Ebbene: «sono stati giorni di gioia, svago, condivisione, sono stati giorni di grazia – riprende De Molli –. Anzitutto: operatori e ospiti hanno condiviso attività e servizi, come il preparare la tavola insieme, senza restare ingabbiati in ruoli distinti – chi assiste, chi è assistito. Abbiamo visto gli adolescenti stranieri – quelli che la burocrazia chiama “minori stranieri non accompagnati” – affezionarsi ai bambini più piccoli, tenerli in braccio, giocare con loro. Abbiamo visto due persone che non s’erano mai viste in vita loro – un italiano, che vive in un appartamento gestito da noi, e un cristiano pakistano rifugiato in Italia – sedersi fianco a fianco sul pullman e condividere la tenda come fossero amici da sempre. Abbiamo fatto belle passeggiate, commisurate sulle capacità di ciascuno. Dalla carne halal al cibo per i vegetariani, abbiamo cercato di avere attenzione alle necessità di tutti. Ecco: i nostri ospiti, forse “contagiati” dallo stile di Casa della Carità, hanno saputo vivere nell’accoglienza reciproca e nella fraternità. E poter godere della bellezza del creato e delle relazioni umane, è stata una grazia per tutti. Che ti rigenera. E di rigenerazione ha bisogno anche, o ancor più, chi vive condizioni di difficoltà e fragilità. E mi è venuto in mente Isaia 25,6: Preparerà il Signore degli eserciti / per tutti i popoli, su questo monte, / un banchetto di grasse vivande, / un banchetto di vini eccellenti...».
I campeggiatori hanno portato a Milano l’aria del Gran Paradiso respirata a fine luglio in Valsavarenche. «I ragazzi di Casa Francesco, rientrati dal campeggio, ci hanno chiesto di poter rivedere i bambini conosciuti a Bien, ai quali si erano affezionati. Così abbiamo organizzato una merenda insieme», racconta padre Maraschi. Scrivi: minori stranieri non accompagnati. E in tanti si accende la lampadina sulle parole “bisogno” e “problema”. Se non peggio. Invece: «messi nella condizione giusta, si rivelano persone capaci di generosità, accoglienza, bellezza». Tutto questo non s’improvvisa. «C’è un lavoro di preparazione, c’è una condivisione costruita nel tempo, che coinvolge operatori, volontari, ospiti – sottolinea padre Maraschi –. Queste esperienze vanno preparate concretamente. E vanno sognate, prima. Quel che raccogli, poi, è sovrabbondante. E vale anche per la città: le cose vanno preparate e sognate, perché si possano attivare dinamiche di generosità».
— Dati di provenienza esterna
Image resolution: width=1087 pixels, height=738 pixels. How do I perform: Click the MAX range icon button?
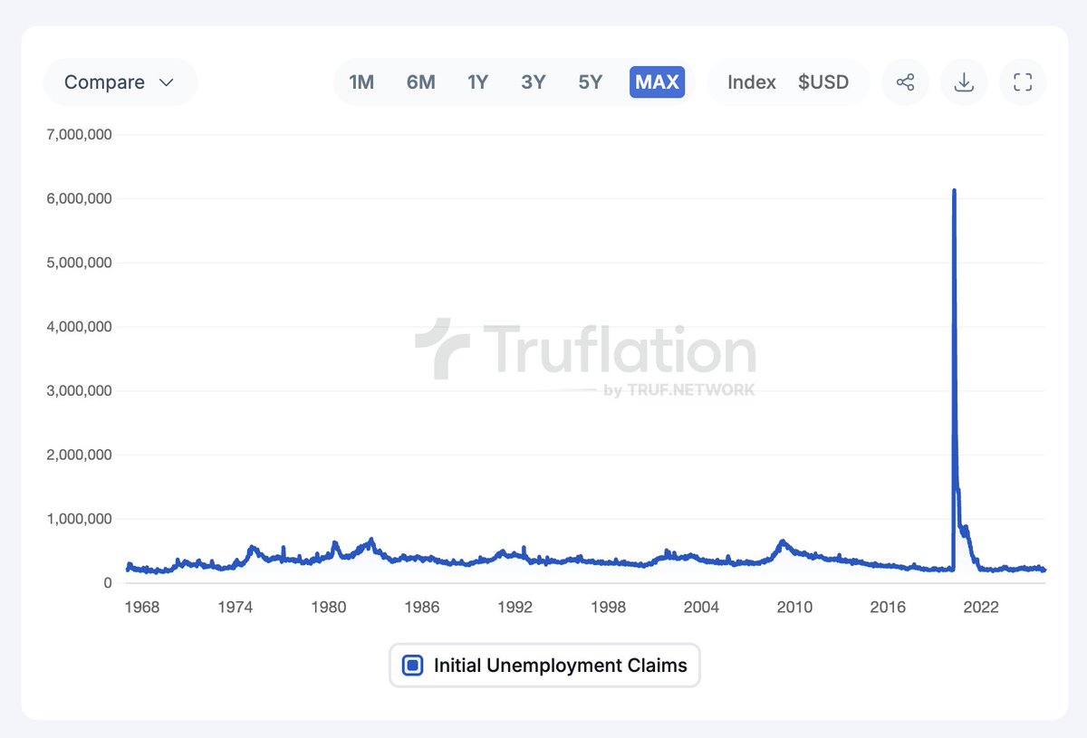656,81

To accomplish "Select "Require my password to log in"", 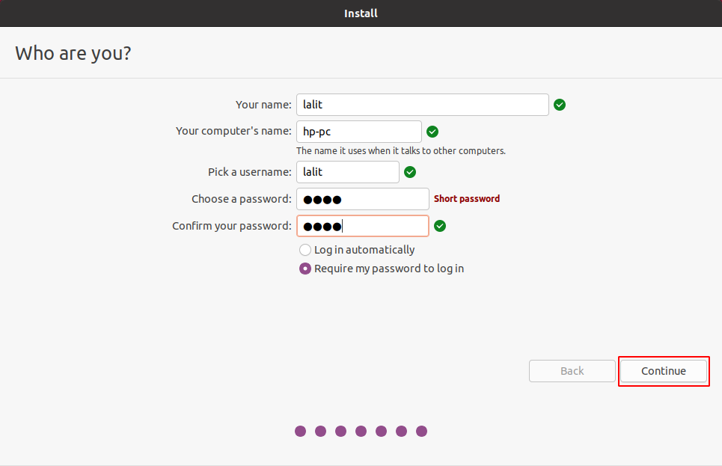I will (x=305, y=269).
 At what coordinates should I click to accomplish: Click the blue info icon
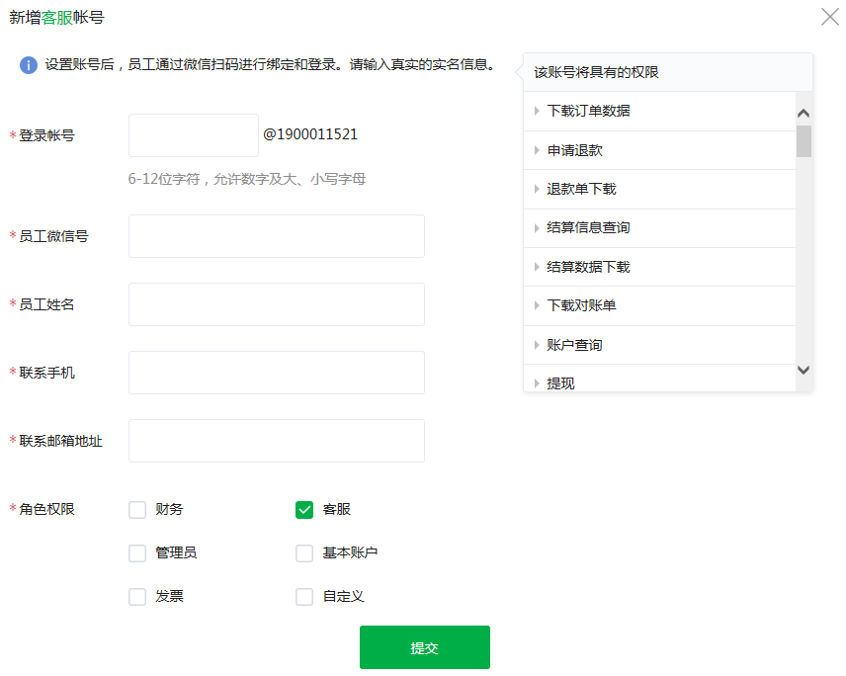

«Questa è la sfida di Casa della Carità – incalza don Selmi –: imparare a vivere insieme – nella stessa Casa, nella stessa città – scoprendo e apprezzando la ricchezza dell’altro. Com’è accaduto col nostro campeggio, come accade con le iniziative estive di tanti oratori». Don Selmi cita il discorso del cardinal Martini del 28 giugno 2002 al Consiglio comunale: «Milano non può, nel nome dell’identità, perdere la sua vocazione all’apertura, perché proprio questa è iscritta nella sua identità, cioè la capacità di integrare il nuovo e il diverso». «Martini – riprende don Selmi – pensava a Casa della Carità come ad un osservatorio, un luogo da cui guardare Milano, uno strumento con cui misurare la città nella sua capacità di essere a grandezza d’uomo». Una vocazione da portare anche in campeggio. Per fare dell’estate un incontro di popoli che costruisce e rinnova la città.